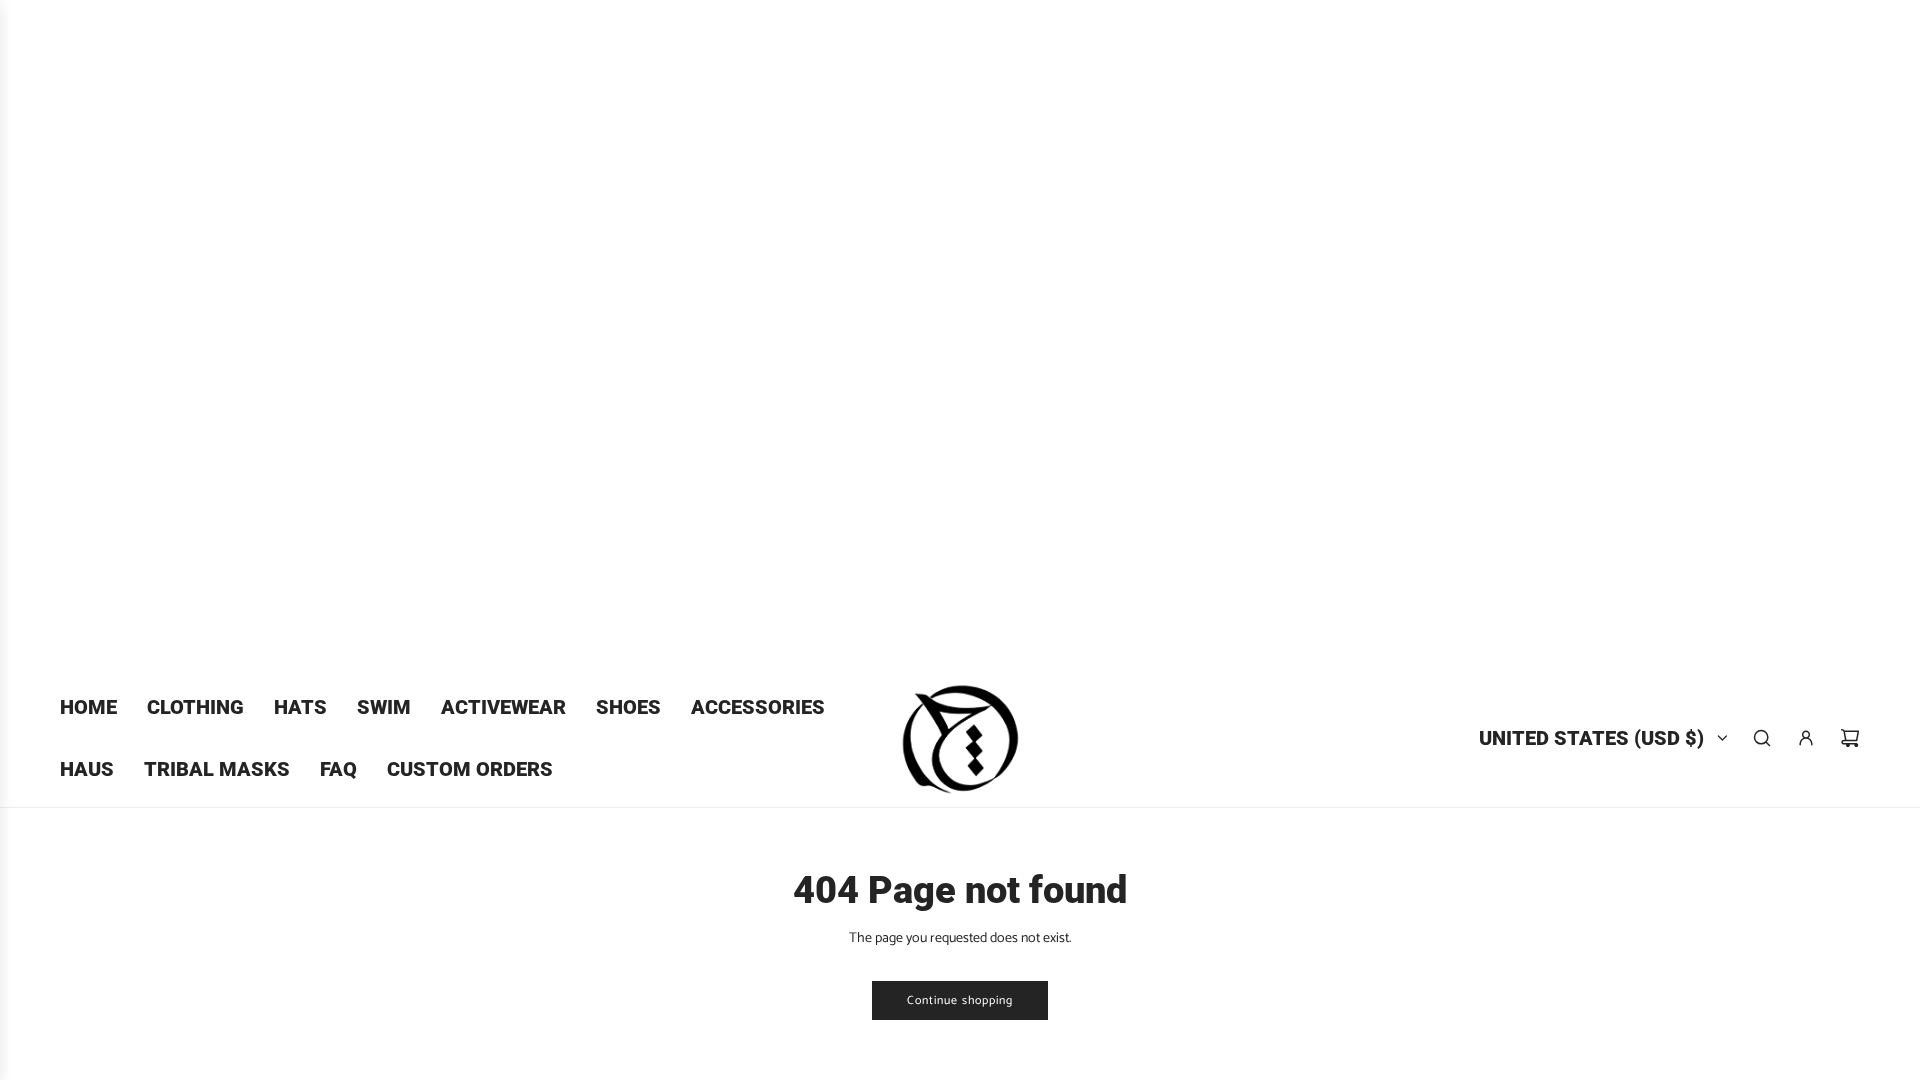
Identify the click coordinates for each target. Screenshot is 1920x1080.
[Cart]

==

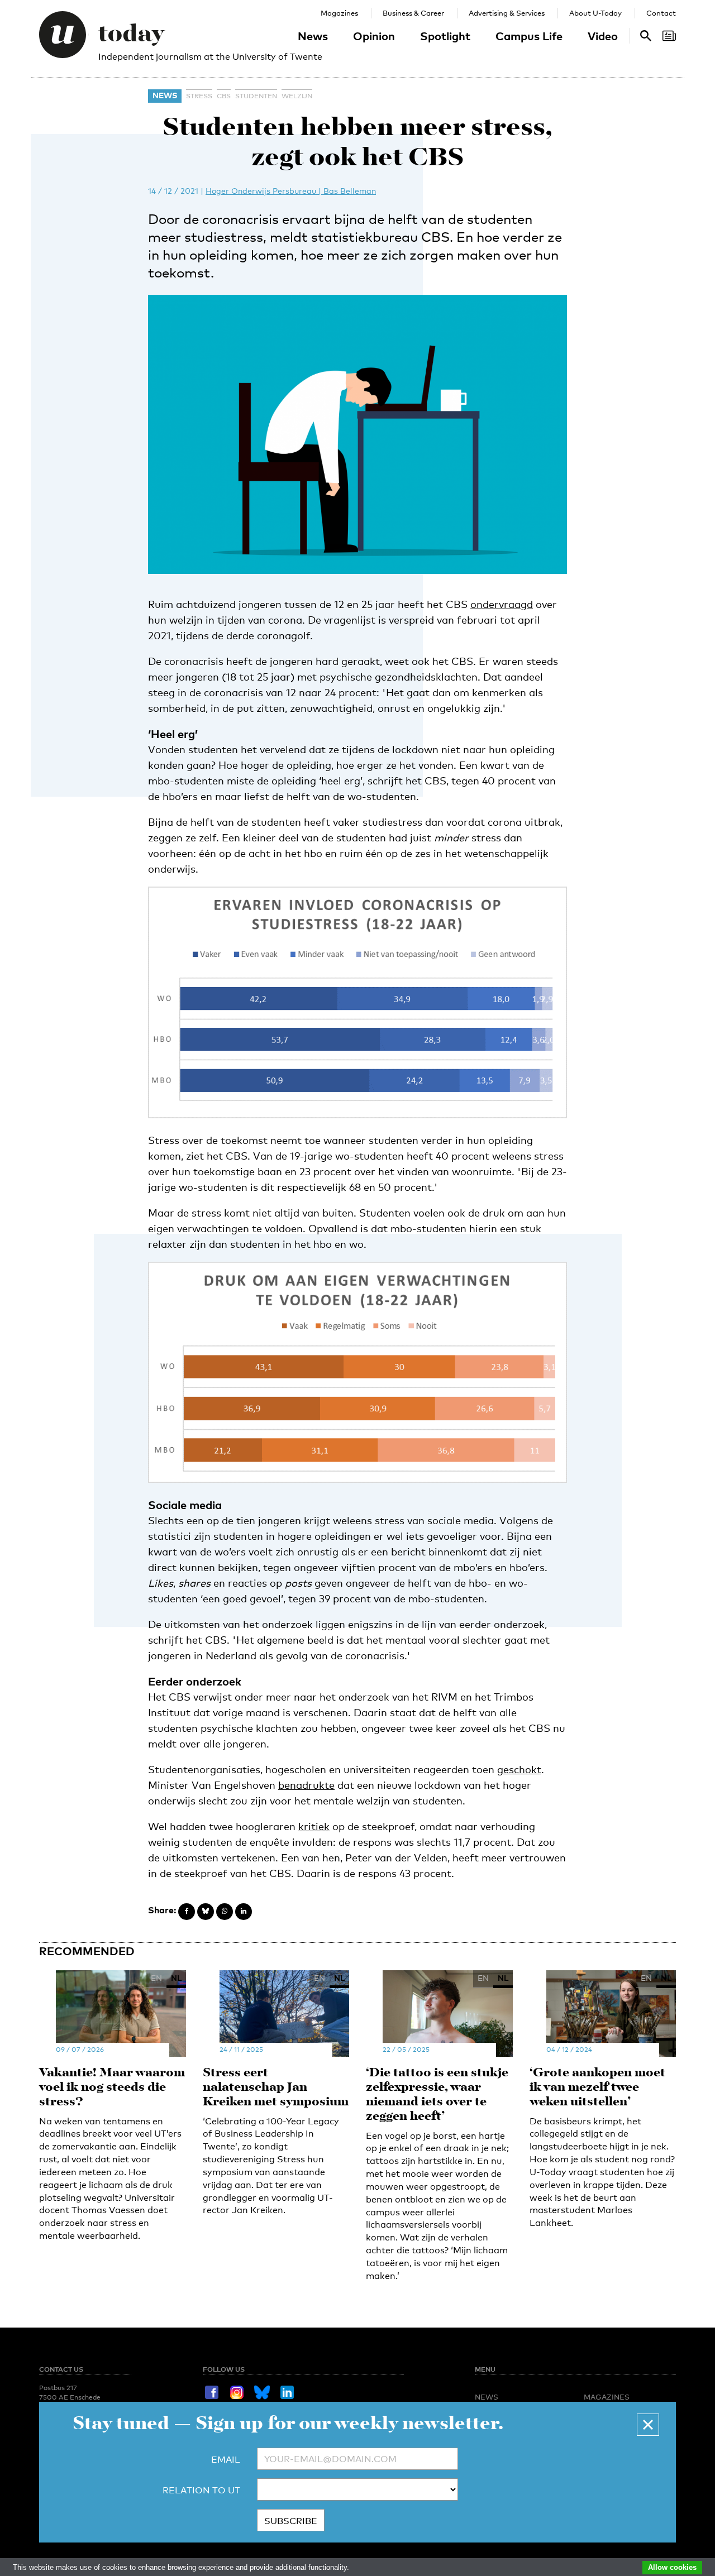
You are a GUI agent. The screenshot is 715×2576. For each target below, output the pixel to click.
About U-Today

...

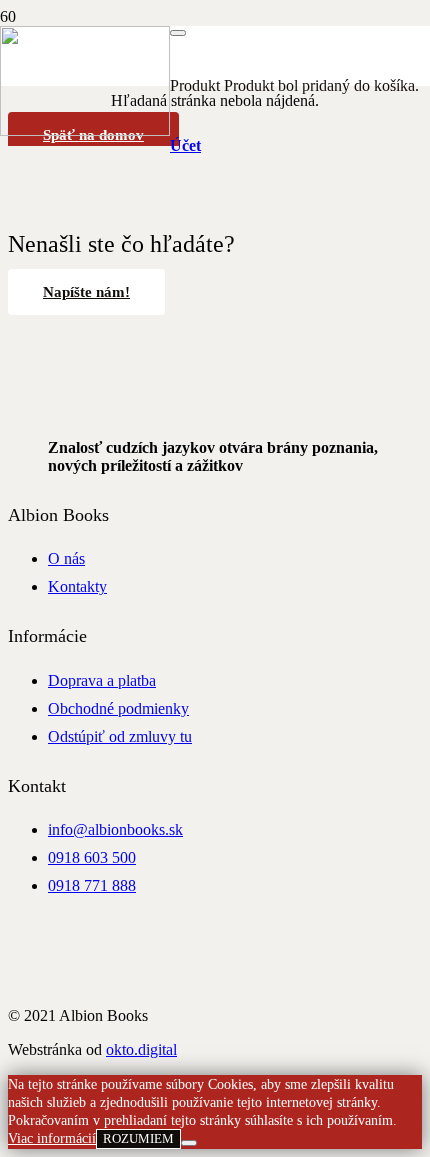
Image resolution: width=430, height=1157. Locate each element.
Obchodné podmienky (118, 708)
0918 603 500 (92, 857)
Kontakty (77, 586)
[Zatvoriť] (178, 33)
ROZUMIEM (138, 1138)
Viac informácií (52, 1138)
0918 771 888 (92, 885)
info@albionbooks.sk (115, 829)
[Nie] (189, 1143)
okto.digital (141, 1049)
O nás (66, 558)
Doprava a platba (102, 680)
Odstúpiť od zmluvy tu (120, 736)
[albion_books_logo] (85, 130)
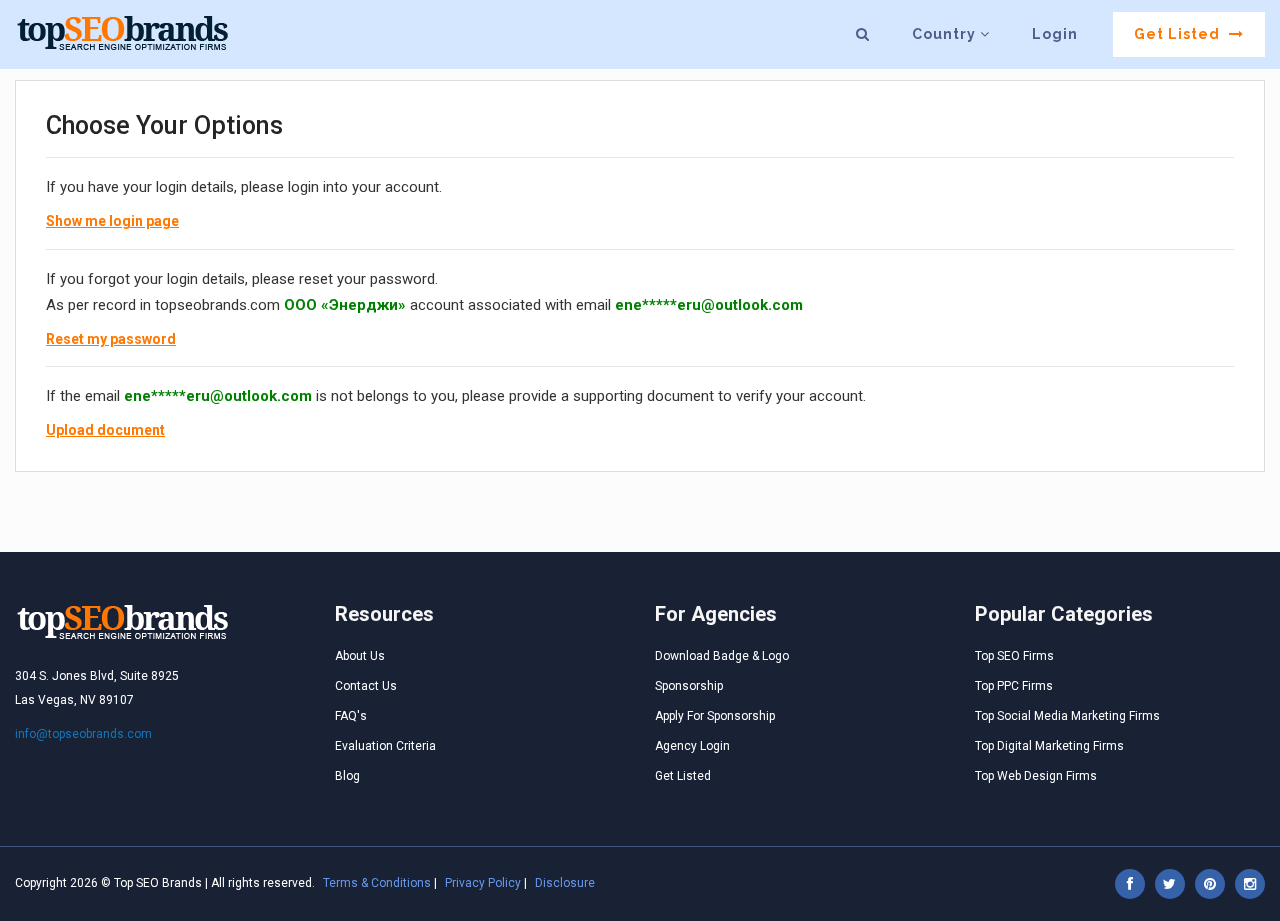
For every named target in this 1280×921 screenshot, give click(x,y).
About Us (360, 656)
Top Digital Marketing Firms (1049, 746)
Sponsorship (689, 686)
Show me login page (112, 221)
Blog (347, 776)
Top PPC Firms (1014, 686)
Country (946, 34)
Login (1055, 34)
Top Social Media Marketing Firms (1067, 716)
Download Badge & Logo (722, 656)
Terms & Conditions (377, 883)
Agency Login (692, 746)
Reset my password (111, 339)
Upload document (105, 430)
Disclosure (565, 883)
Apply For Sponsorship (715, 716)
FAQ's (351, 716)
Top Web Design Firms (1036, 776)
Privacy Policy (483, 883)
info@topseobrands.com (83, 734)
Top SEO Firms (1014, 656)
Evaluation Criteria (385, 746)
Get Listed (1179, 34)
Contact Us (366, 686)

What this task involves: The number of lines above where the word "target" occurs, and only that number, is the answer.

Response to this exercise: 3